→ Extract:
-- Begin --

Brexit and the Disruption of Triangular Supply Chains

On 22 February 2018 ACT Alliance convened Seminar on the Implications of Brexit in the agro-food sector for ACP countries and for the forthcoming ACP-EU Post-Cotonou negotiations. A series of twelve 2 page summary notes were produced for the seminar covering both substantive issues arising within the Brexit process and the current state of play in the Brexit process. Note 7 explores the potential of the Brexit process to disrupt the functioning of triangular supply chains which serve the UK market via an initial port of landing in an EU27 member state or EU27 markets via a port of landing in the UK.

What is the Nature of the Threat of Disruption to Triangular Supply Chains?
Over the years ACP supply chains have been built up to serve multiple EU markets through a  single port of landing in an EU member state, with this often being linked to lowering of costs of onward shipment within the EU.

The development of these triangular supply chains may be a result of:

  1. a particular marketing expertise which has been built in particular EU member state locations (e.g. Dutch horticulture trading networks);
  2. a particular marketing infrastructure which has been built up in a particular EU member state (e.g. the Dutch cut flower auctions);
  3. purely commercial economic factors linked shipping arrangements (e.g. the availability of cheap freight rates linked to tourism development);
  4. the limited availability of shipping routes;
  5. corporate tax minimization strategies;
  6. the development of dedicated further processing facilities prior to onward sale (e.g. Pacific Island fully traceable sustainably certified palm oil via to the UK to all EU28 markets);
  7. the development of specialist value added processing activities (e.g. converting cocoa beans into cocoa butter, paste or powder in the Netherlands and Belgium for export to the UK)

Potentially any number of these supply chains could be disrupted by the Brexit process.

-- End --

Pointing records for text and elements
-- Begin --

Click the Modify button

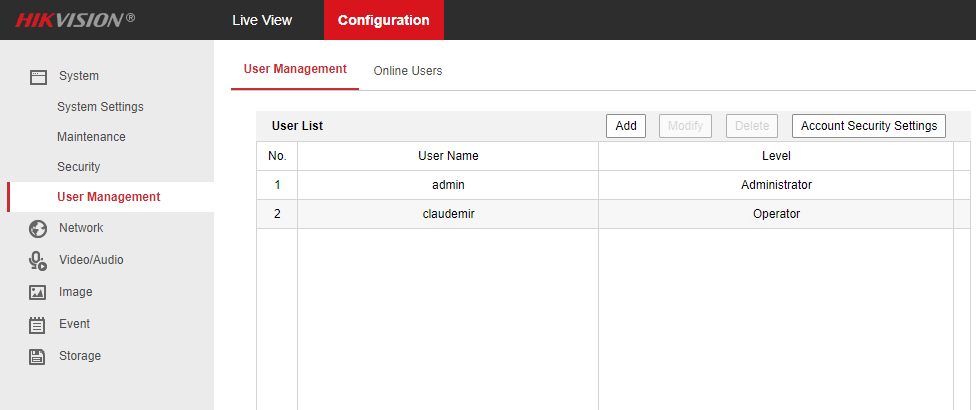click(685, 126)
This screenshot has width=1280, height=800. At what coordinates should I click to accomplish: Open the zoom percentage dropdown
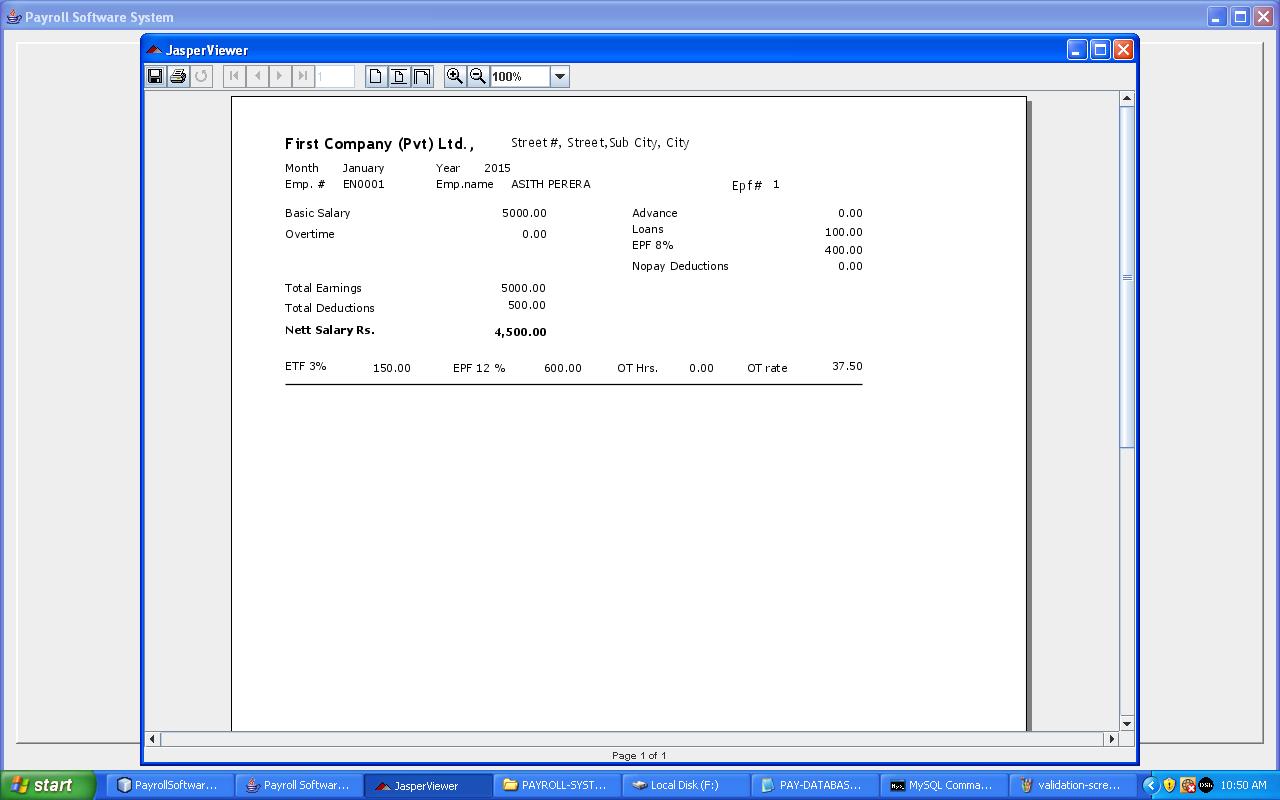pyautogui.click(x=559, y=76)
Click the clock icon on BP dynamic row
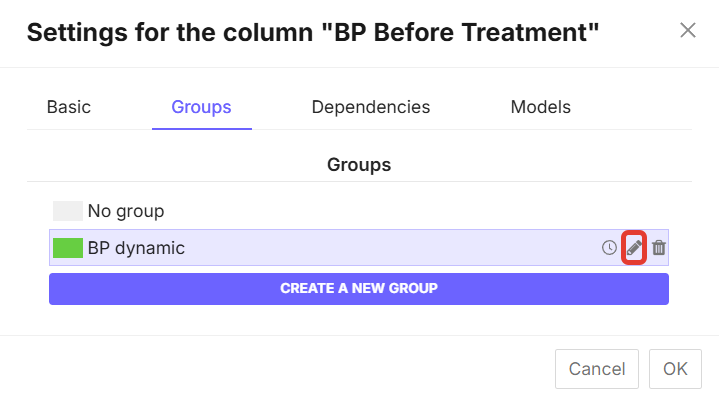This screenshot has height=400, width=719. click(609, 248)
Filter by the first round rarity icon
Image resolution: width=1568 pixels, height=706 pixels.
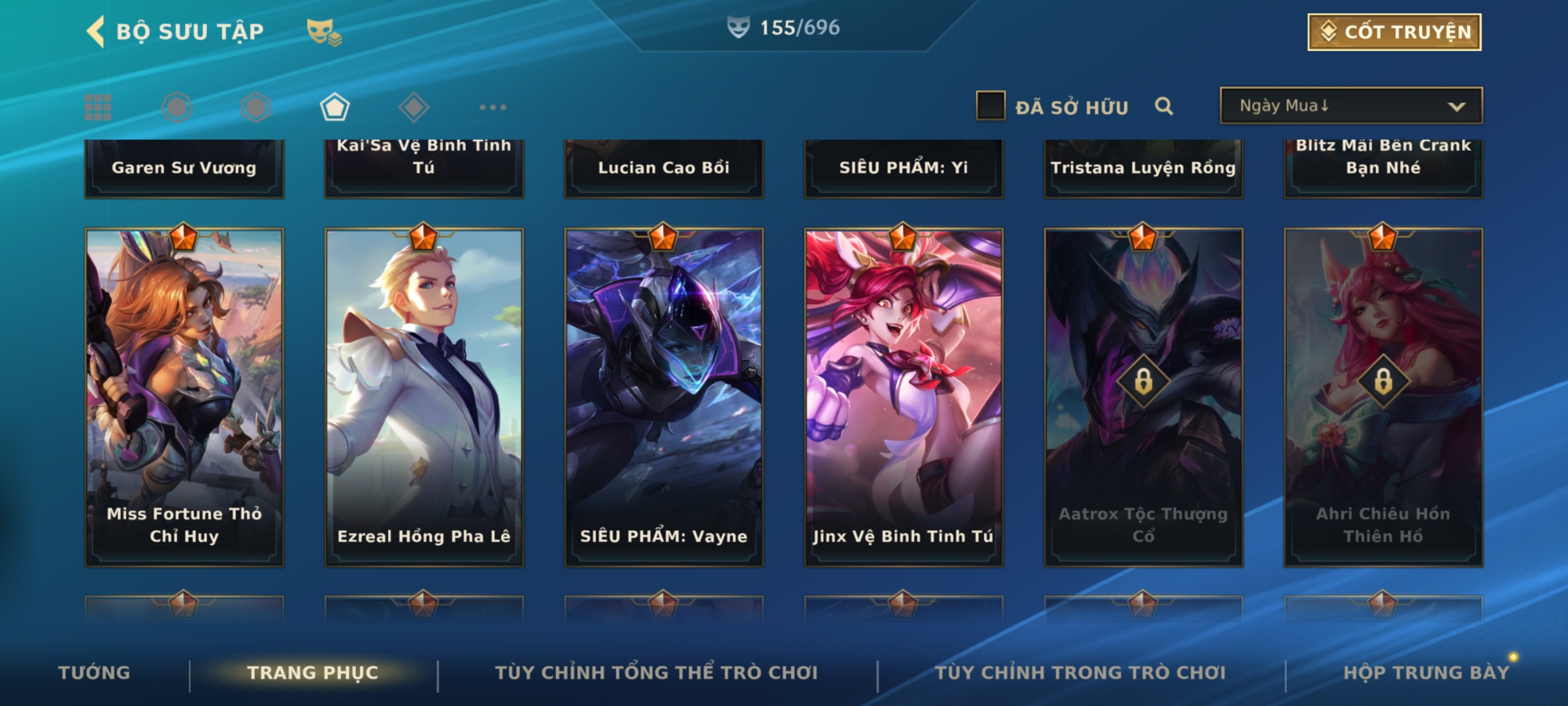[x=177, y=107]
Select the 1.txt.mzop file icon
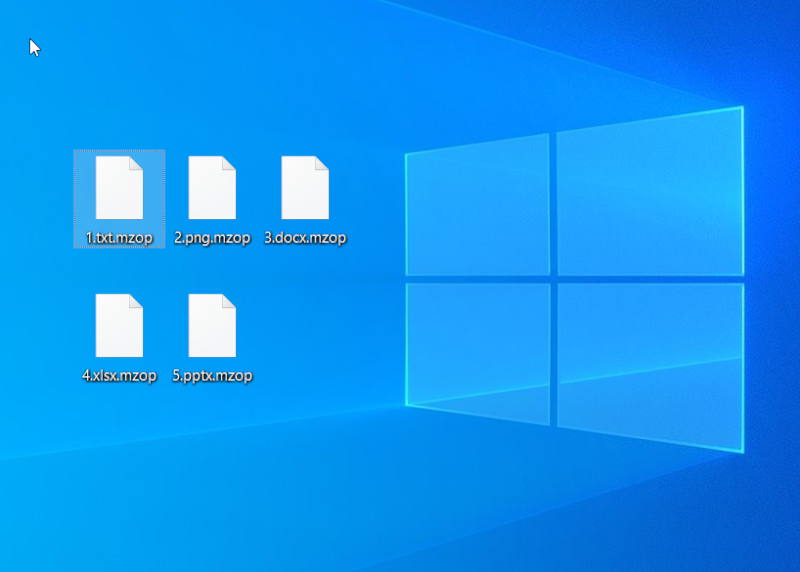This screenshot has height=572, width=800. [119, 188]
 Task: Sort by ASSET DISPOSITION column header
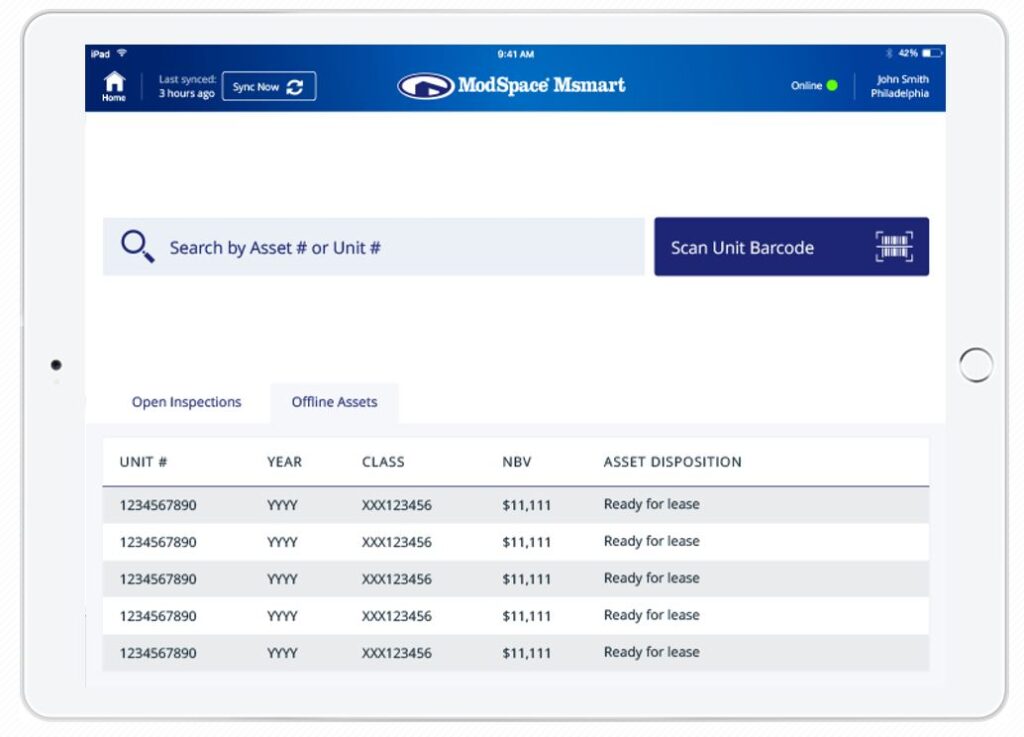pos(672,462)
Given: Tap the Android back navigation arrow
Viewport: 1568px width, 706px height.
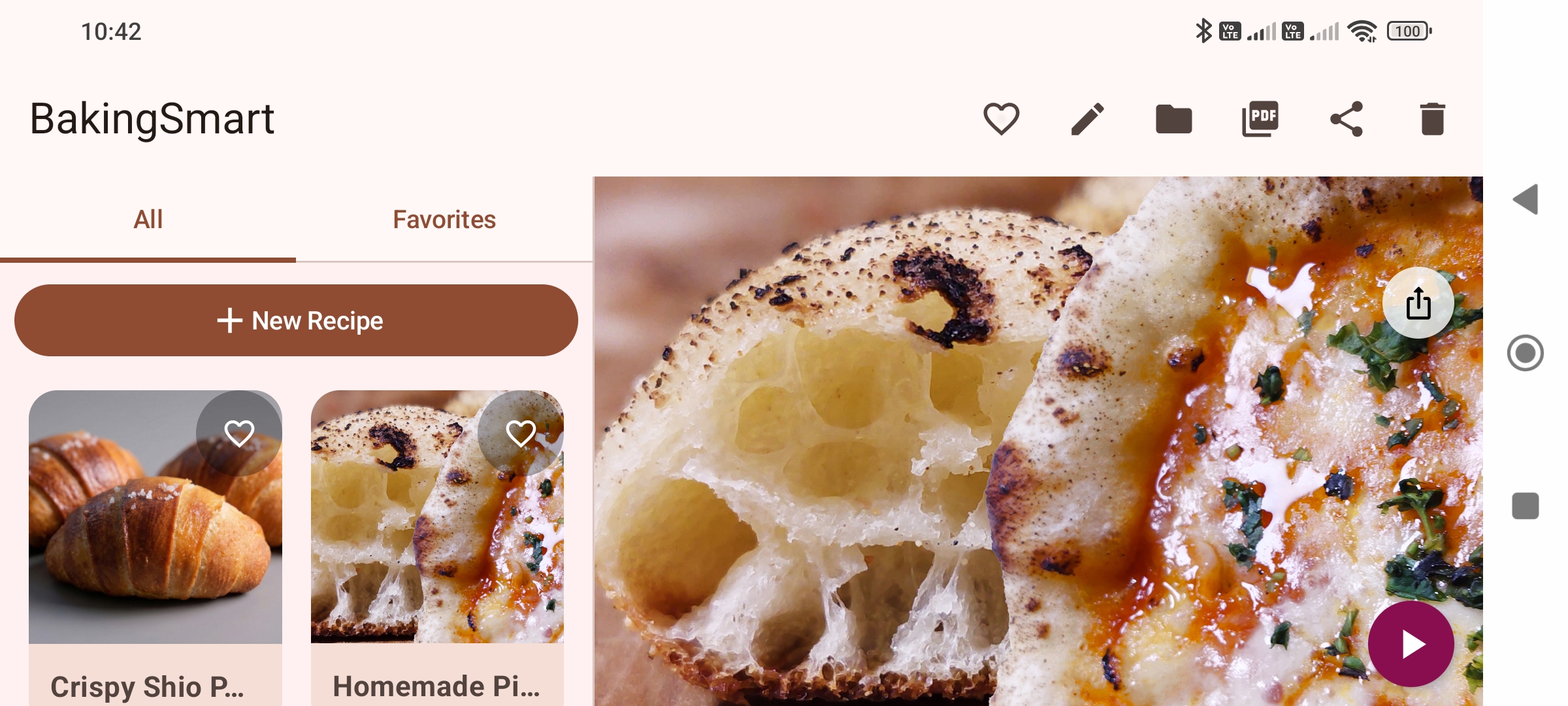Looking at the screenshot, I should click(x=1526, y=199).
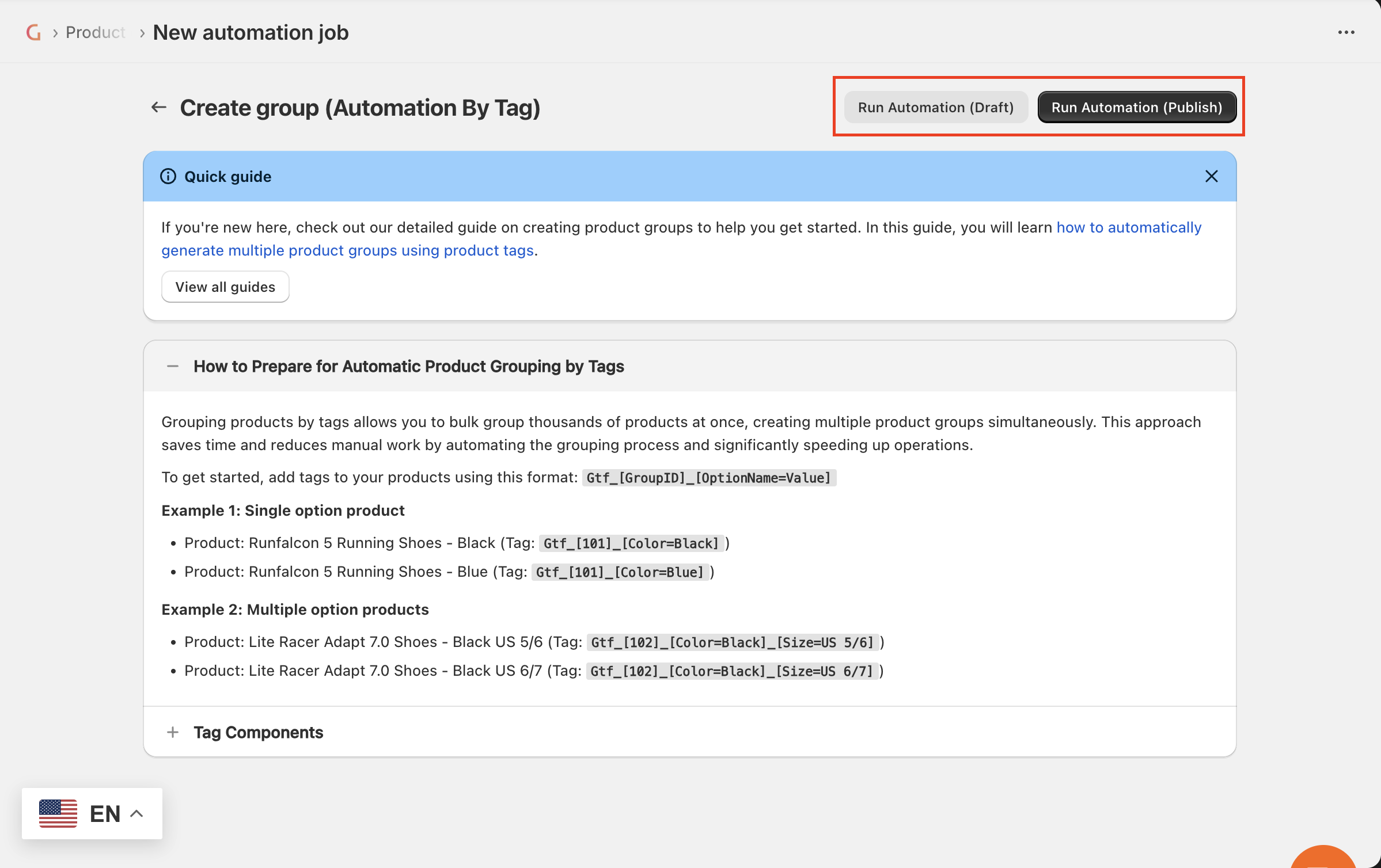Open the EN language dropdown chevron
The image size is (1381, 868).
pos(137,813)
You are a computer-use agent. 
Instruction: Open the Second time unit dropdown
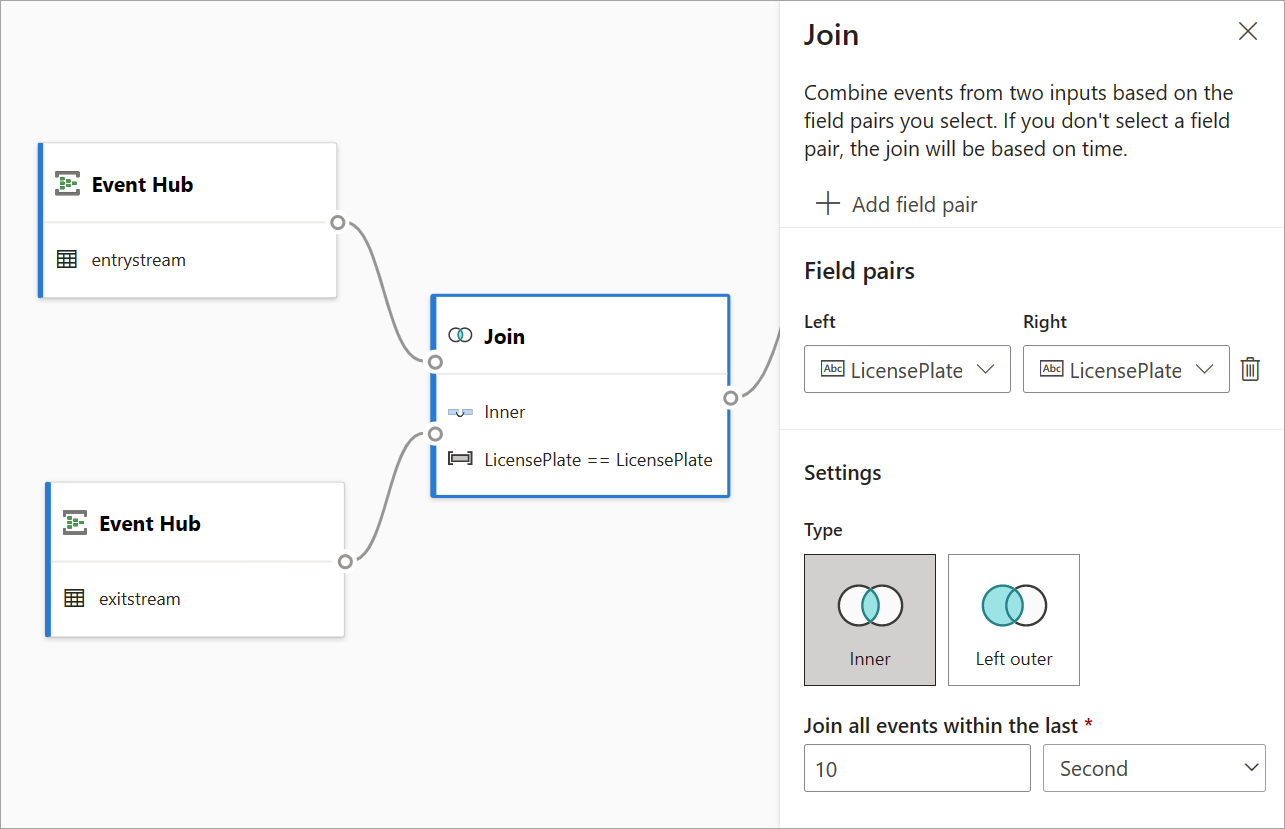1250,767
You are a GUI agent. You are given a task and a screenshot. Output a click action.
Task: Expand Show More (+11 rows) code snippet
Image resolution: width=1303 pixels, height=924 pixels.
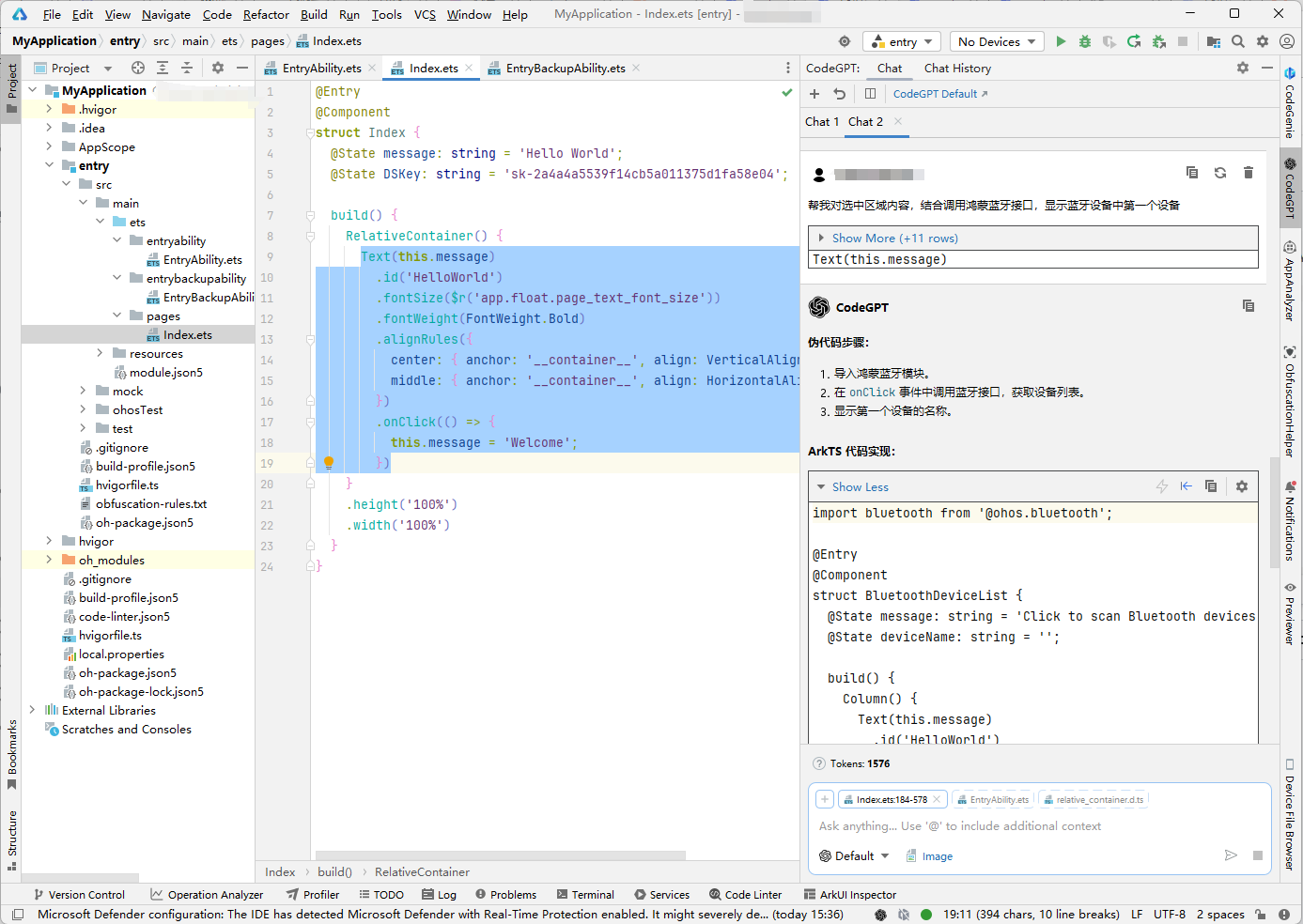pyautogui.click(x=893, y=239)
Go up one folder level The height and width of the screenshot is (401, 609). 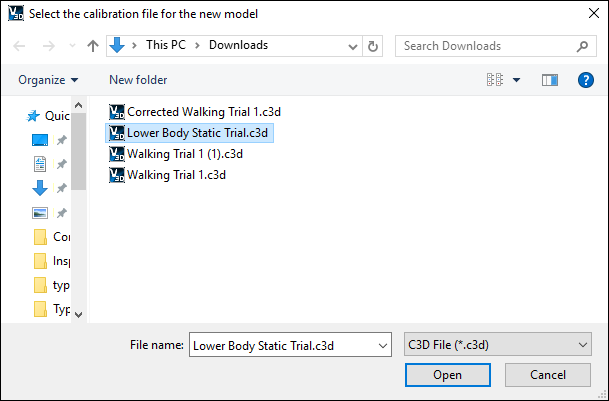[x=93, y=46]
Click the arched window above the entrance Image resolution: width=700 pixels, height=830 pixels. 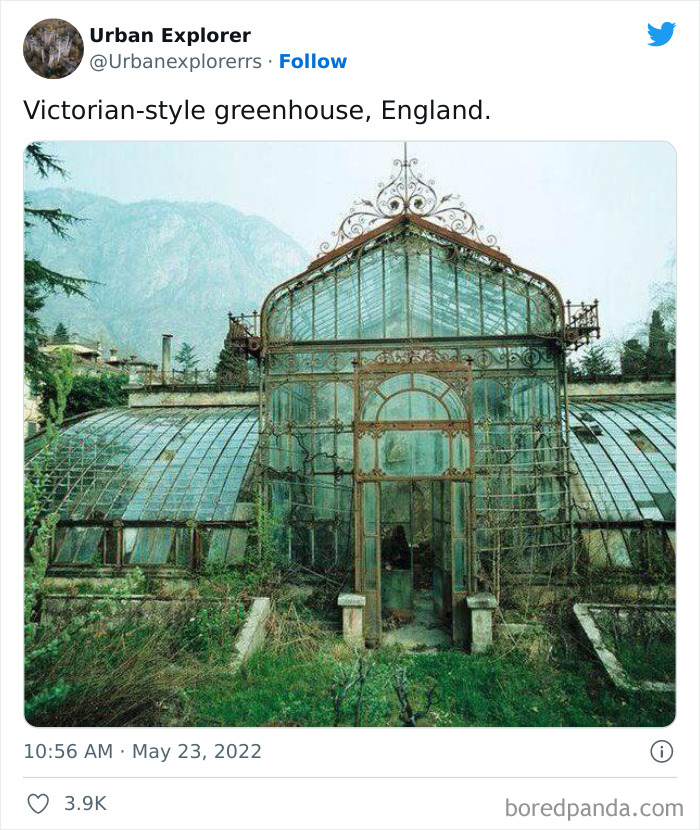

-- End --

→ To do:
• a. Based on the text on Brexit and triangular supply chains, decide whether each statement agrees with it: (i) the seminar took place on 22 February 2018; (ii) twelve summary notes were prepared for the seminar; (iii) the Dutch cut flower auctions are cited as an example of marketing expertise. For each, answer yes or no and quote the deciding words of the text.
• b. In the listing, print the lines between the one holding "This screenshot has width=1280, height=800." and the one holding "[x=177, y=107]", inclusive, and only those. Leave out the pictures.

→ Answers provided:
• a.
(i) Yes: "On 22 February 2018 ACT Alliance convened Seminar on the Implications of Brexit in the agro-food sector for ACP countries"
(ii) Yes: "A series of twelve 2 page summary notes were produced for the seminar"
(iii) No: "a particular marketing infrastructure which has been built up in a particular EU member state (e.g. the Dutch cut flower auctions)"

• b.
This screenshot has width=1280, height=800. At what coordinates should I click to accomplish: Open the zoom percentage dropdown
pyautogui.click(x=559, y=76)
Click the clock icon on BP dynamic row
This screenshot has height=400, width=719. click(609, 248)
Filter by the first round rarity icon
Image resolution: width=1568 pixels, height=706 pixels.
[x=177, y=107]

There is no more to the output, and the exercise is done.